* _PROVIDED TEXT_:
Environmental Justice
Air Date: Week of May 19, 2006
After a quarter century of protest, environmental justice activists in the San Francisco neighborhood of Bayview Hunter's Point have persuaded PG&E to close an outdated power plant. Tara Siler of KQED reports.
Transcript
CURWOOD: From the Jennifer and Ted Stanley Studios in Somerville, Massachusetts - this is Living on Earth. I’m Steve Curwood.
We begin our program with news that after decades of effort, residents of a poor section of San Francisco are breathing easier after a major utility shut down a polluting power plant right at the edge of their community. Political leaders and environmental activists credit the residents themselves for making it happen. From KQED in San Francisco, Tara Siler reports.
[SOUND OF POWER PLANT]
SILER: For 77 years the mostly African American community of Bayview Hunter's Point has lived in the shadow of this natural gas fired plant that helped produce some of the worst air pollution in San Francisco. Now there's only the hum and clanking of old pumps and fans. After a quarter century of protests, lawsuits and countless meetings, PG& E permanently closed the plant.
HARRISON: Actually, I have to be honest with you – I am elated.
SILER: Marie Harrison is a resident of Bayview Hunters Point and a community organizer with Greenaction, a tiny environmental justice group that worked to close the facility. James Bryant, who also worked for the plant’s closure, says the community is ecstatic over the victory.
BRYANT: The folks that live up in Hunter’s view said to me just the other day, 'this is wonderful, to wake up and see the sky, look at the natural colors, and have no particulates coming out of that smokestack.'
SILER: The plant emitted, among other pollutants, sulfur dioxide and nitrogen oxide, a key contributor to smog. Studies have shown that citizens in these neighborhoods suffer a higher rate of asthma and cancer than other San Francisco residents. Though they can’t be certain of a causal link to the plant, residents have long pointed to this facility as but one example of the environmental degradation of their community. San Francisco Mayor Gavin Newsom says the closure is long overdue.

* _RECORDS PROVIDED_:
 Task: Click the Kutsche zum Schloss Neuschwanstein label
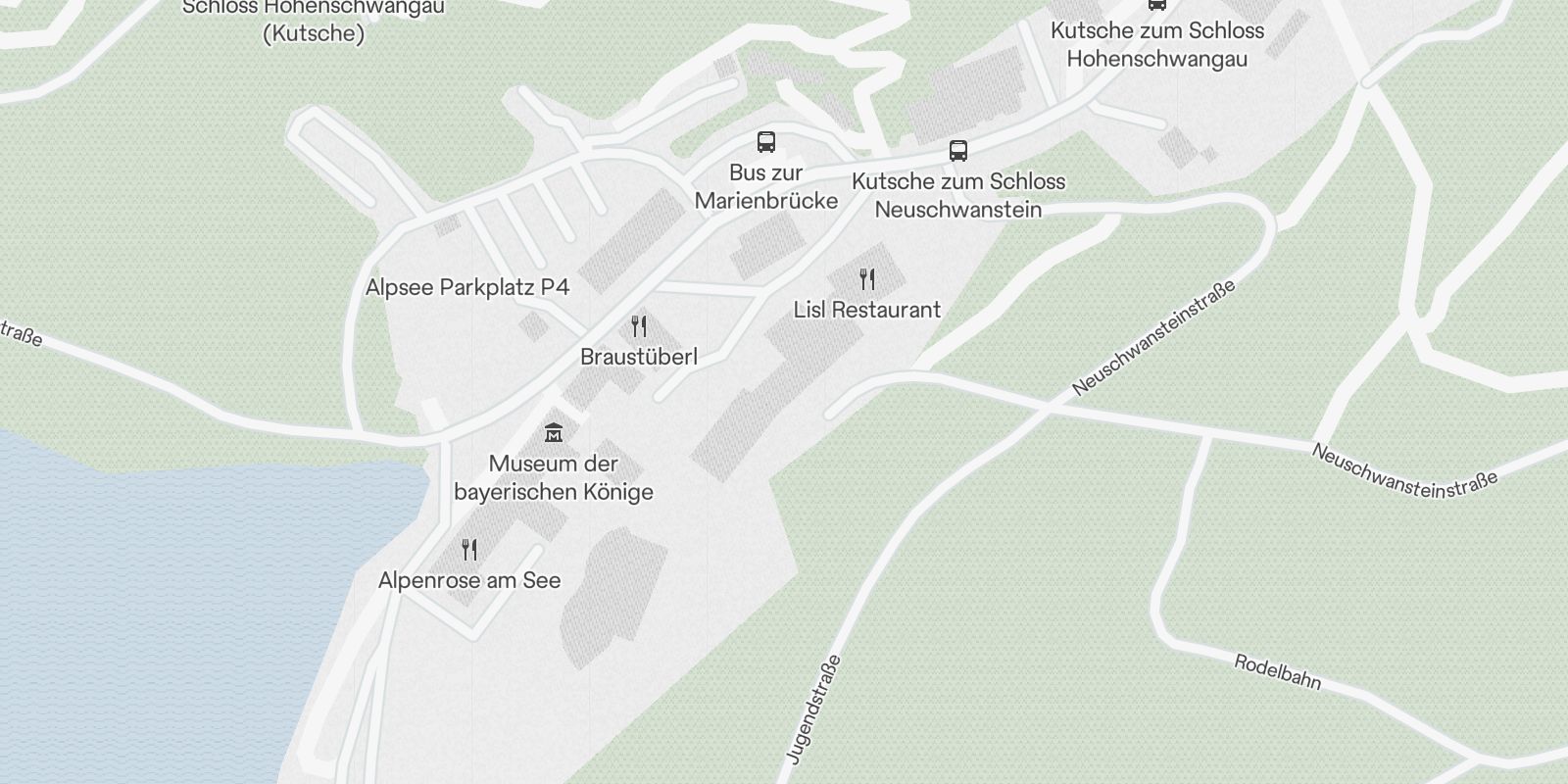(958, 195)
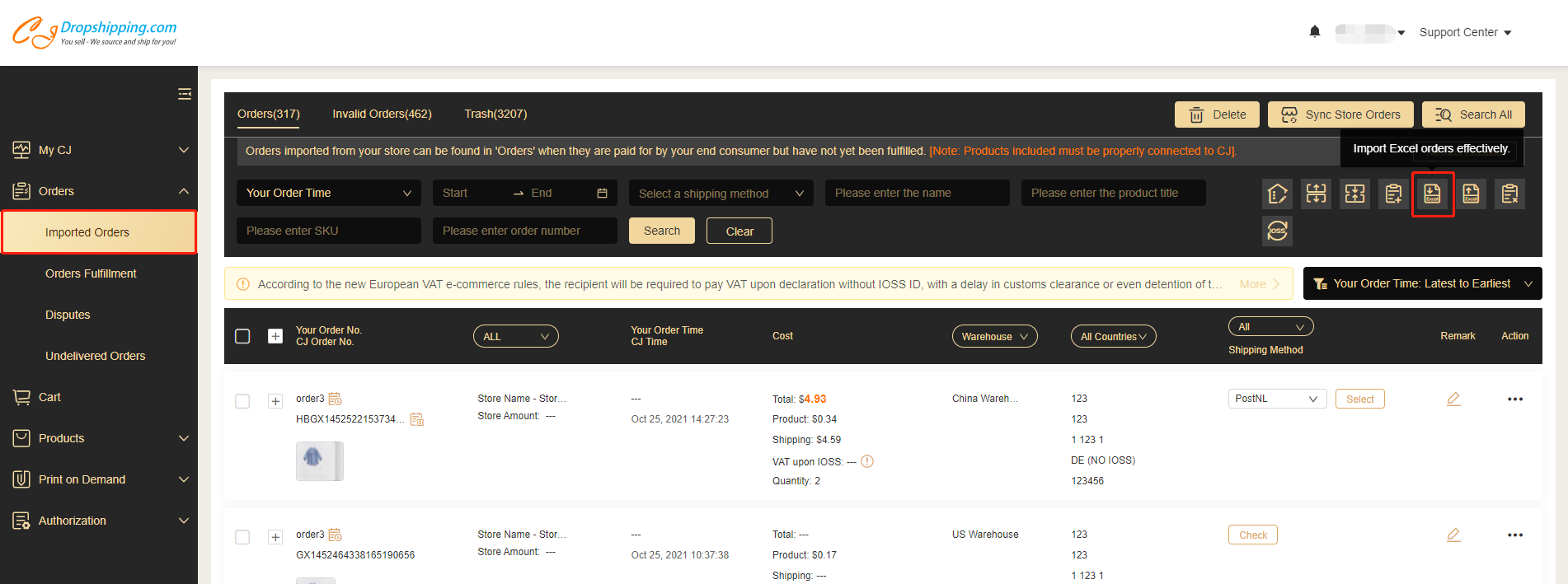Click the first order's product thumbnail

tap(319, 460)
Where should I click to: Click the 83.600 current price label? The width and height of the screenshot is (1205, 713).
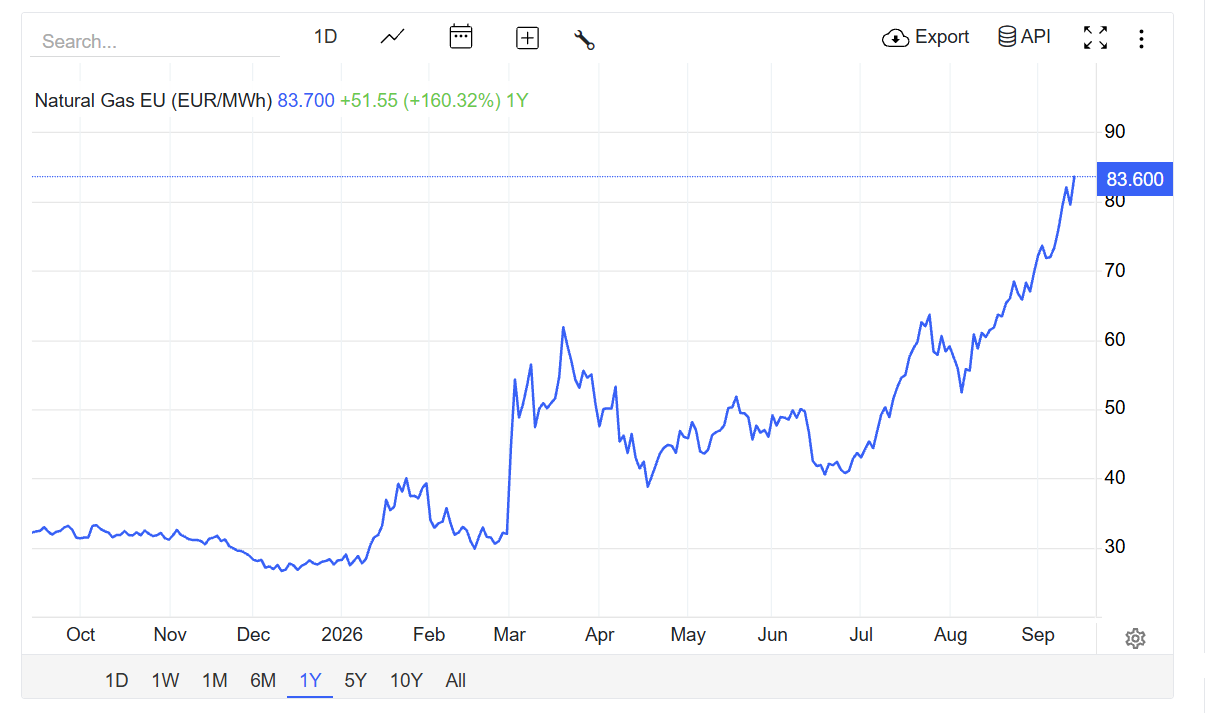pyautogui.click(x=1135, y=179)
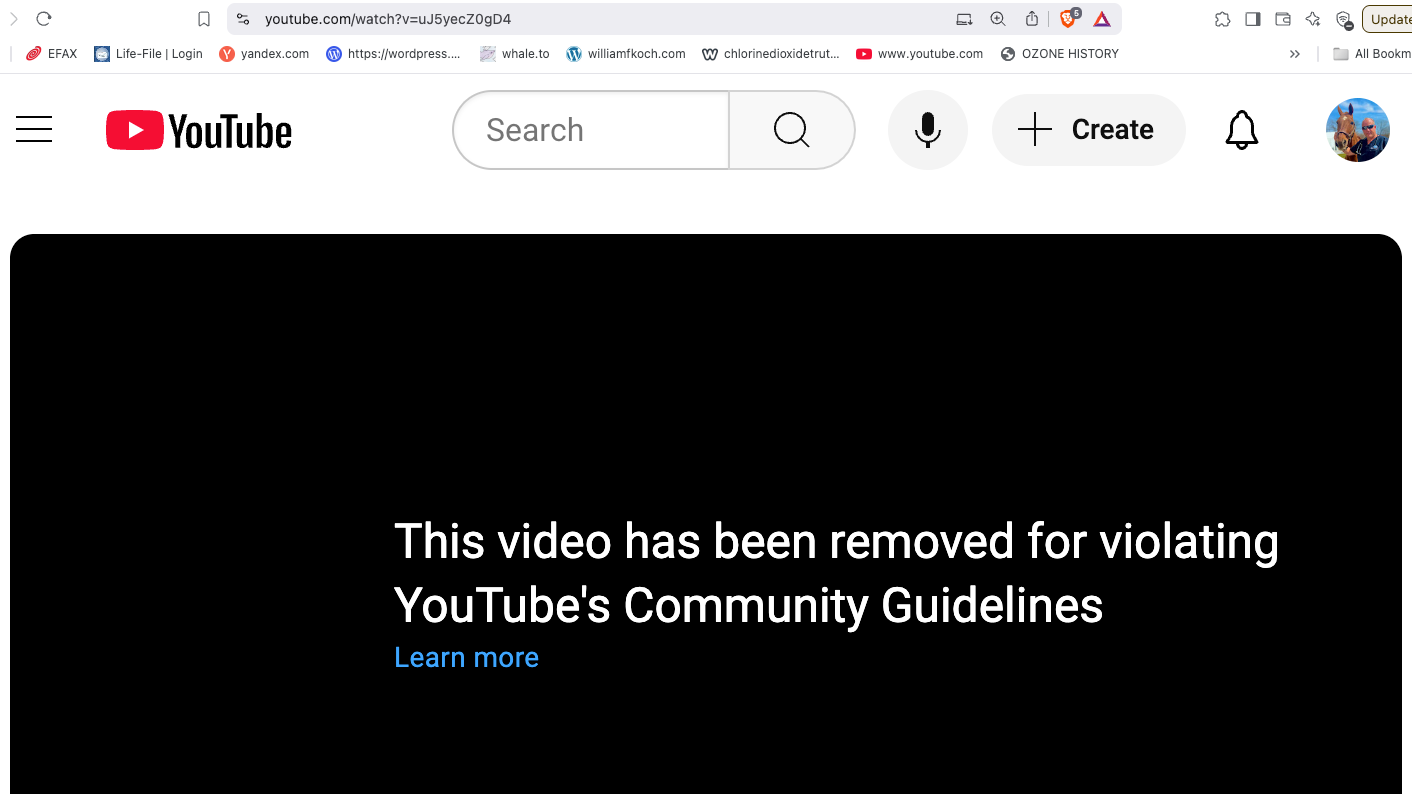This screenshot has height=794, width=1412.
Task: Toggle the browser sidebar panel
Action: pos(1252,19)
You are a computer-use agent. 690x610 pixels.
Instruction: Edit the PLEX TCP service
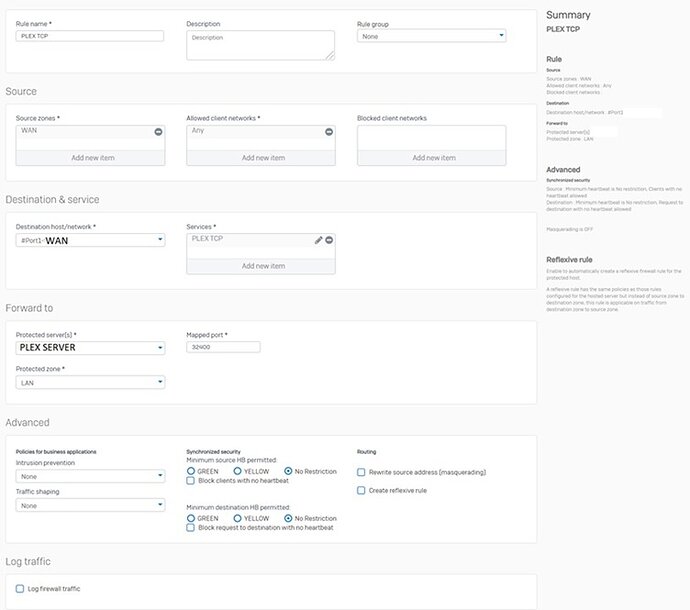318,240
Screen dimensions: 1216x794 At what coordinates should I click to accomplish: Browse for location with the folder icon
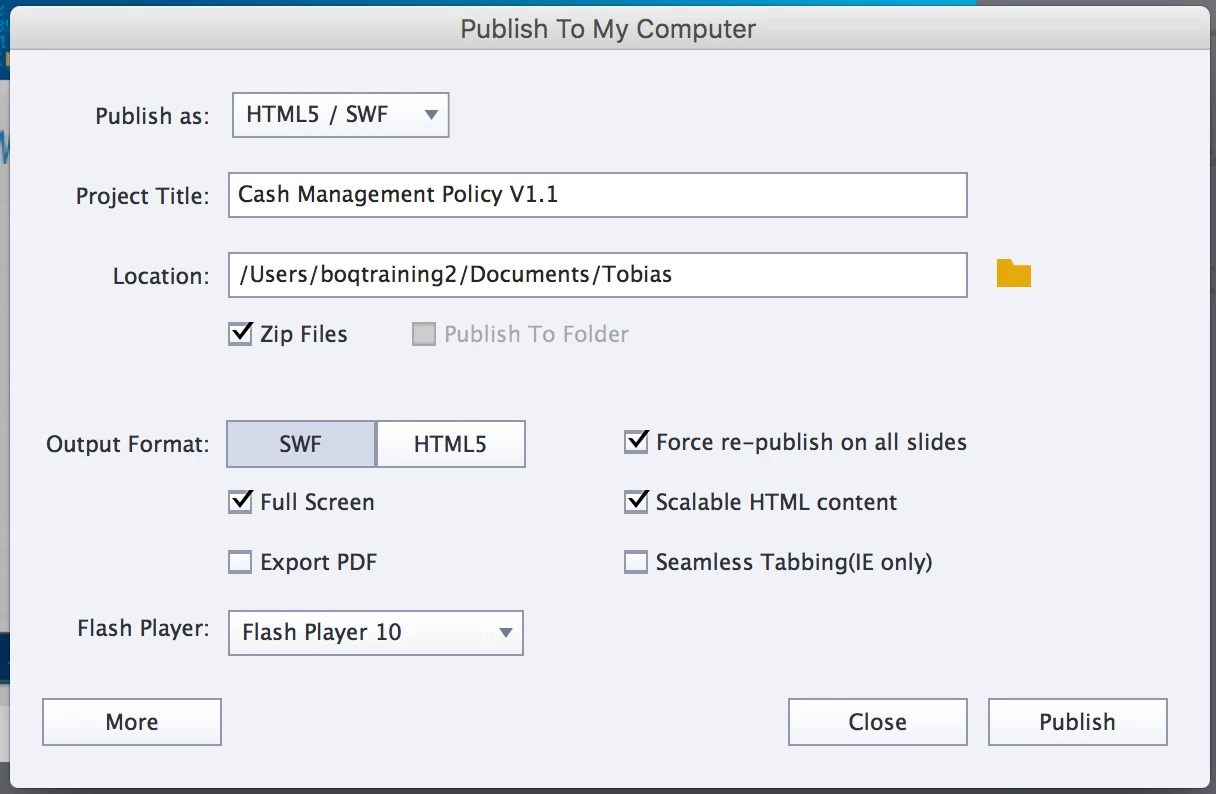pyautogui.click(x=1013, y=274)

* _EXERCISE INSTRUCTIONS_: Continue the environmental justice report on the Bayview Hunter's Point power plant, picking up right after its last sentence.

* _TASK RESULT_:
NEWSOM: It’s amazing. You look back at the history of this, it transcends many, many mayors, dozens and dozens of members of boards of supervisors. But the one constant throughout were members of the community who were vigilant the whole time in holding our feet to the fire and holding us accountable to get this done.
SILER: PG&E agreed to close the plant eight years ago, but said it first needed to locate another source of energy. Now a new transmission line provides added power and reliability to the South San Francisco peninsula.
Manuel Pastor is a professor at the University of California at Santa Cruz who studies the environmental concerns facing poor communities. He says the closure is a significant win for the environmental justice movement.
PASTOR: And the reason for that is there’s been a lot of victories around resisting, say, a new hazardous use coming to a neighborhood, and less of the kinds of victories that result in a major polluter agreeing to shut down in a neighborhood, to begin the process of cleanup. So this is going to be looked at by a lot of people from all over the country.
SILER: PG&E has agreed to remove the facility and decontaminate the surrounding land, but the Bayview Hunter’s Point area will still be home to one third of San Francisco’s hazardous wastes, one federal Superfund site, a sewage treatment plant, and scores of brownfields. For Living on Earth, I'm Tara Siler in San Francisco.